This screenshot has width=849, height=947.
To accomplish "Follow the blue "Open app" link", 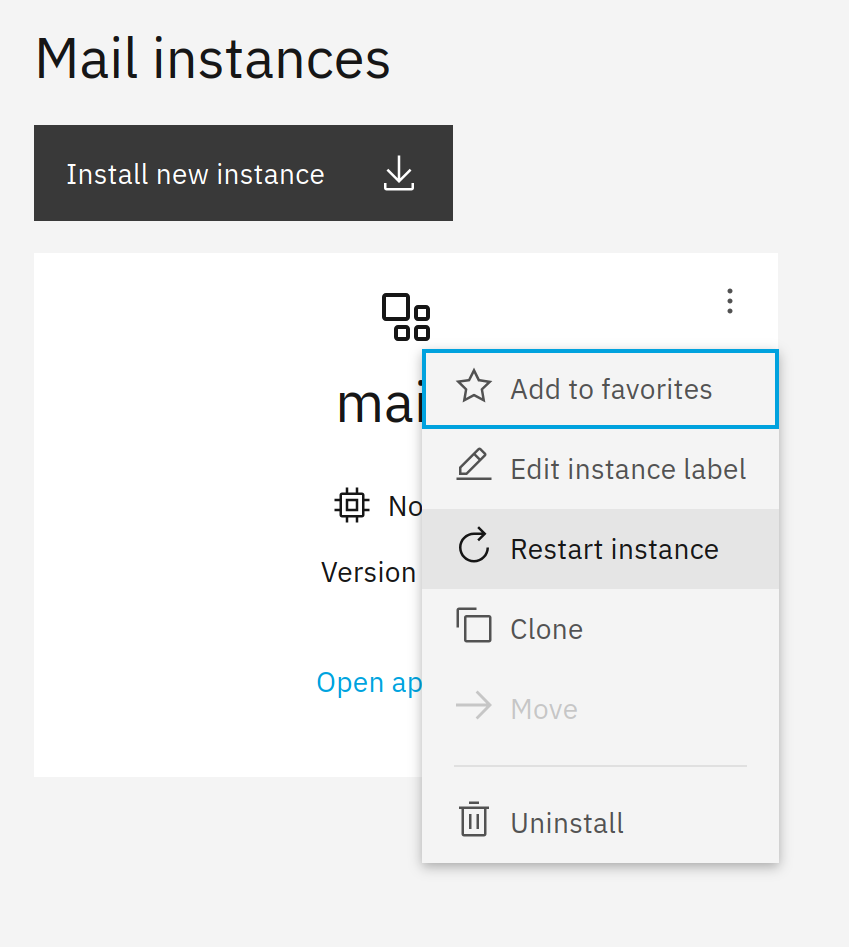I will (x=369, y=682).
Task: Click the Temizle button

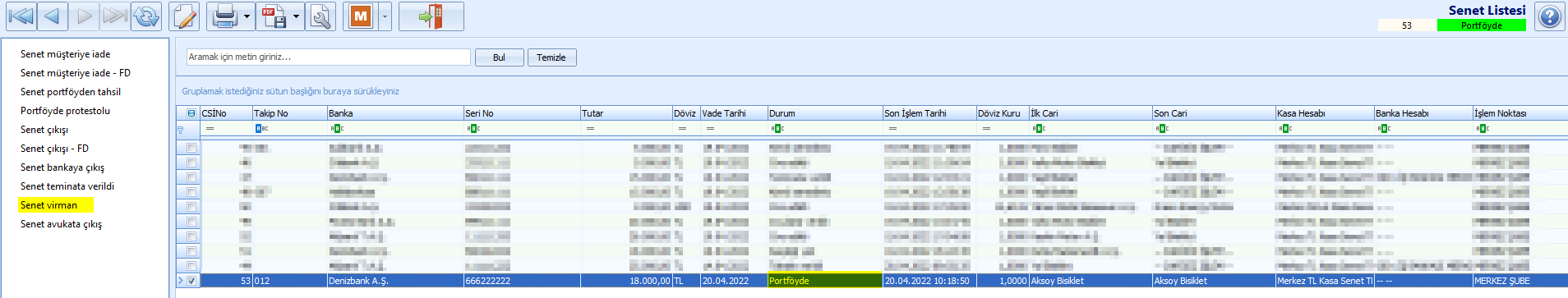Action: (x=551, y=57)
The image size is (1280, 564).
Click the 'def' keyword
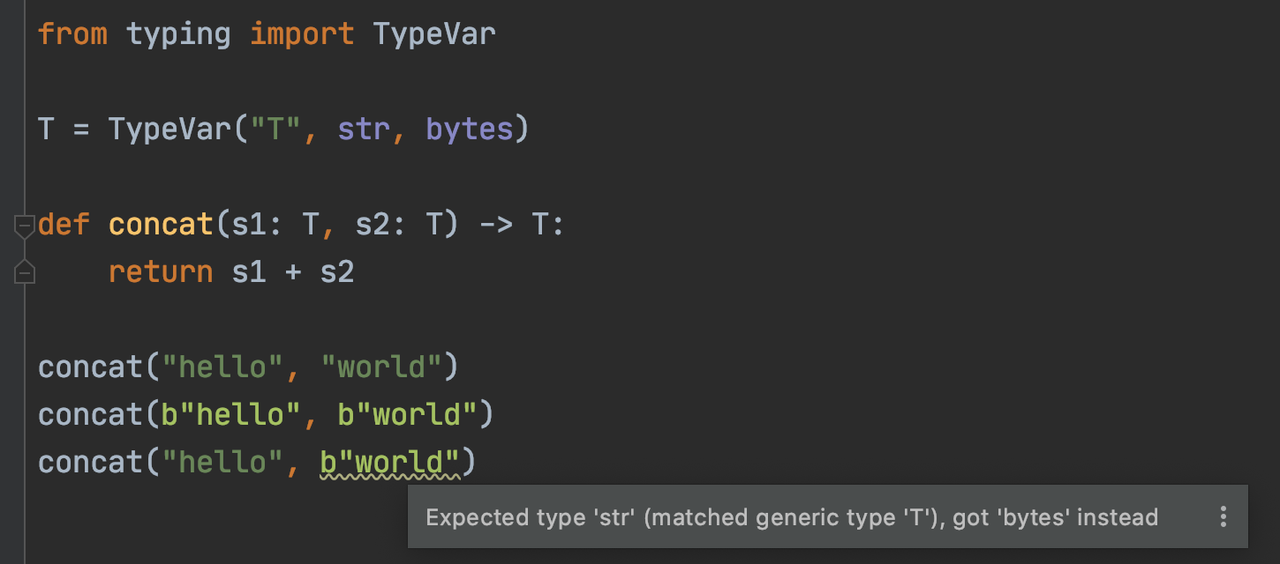pos(64,224)
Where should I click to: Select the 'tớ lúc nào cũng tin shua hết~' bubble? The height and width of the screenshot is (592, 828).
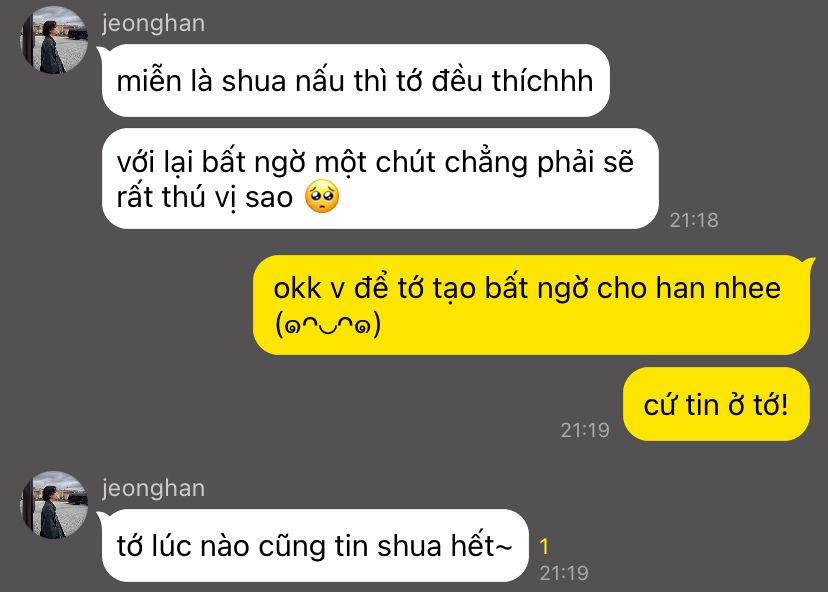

- **Your task**:
Could you update the records between the line holding "The image size is (1280, 564)." and the end of the records, inclusive, replacing "keyword" with "token" and changing nothing else? Leave the pictures out.

- **Exercise output**:
The image size is (1280, 564).
Click the 'def' token
pos(64,224)
Where should I click to: Select the 'tớ lúc nào cũng tin shua hết~' bubble? The height and width of the screenshot is (592, 828).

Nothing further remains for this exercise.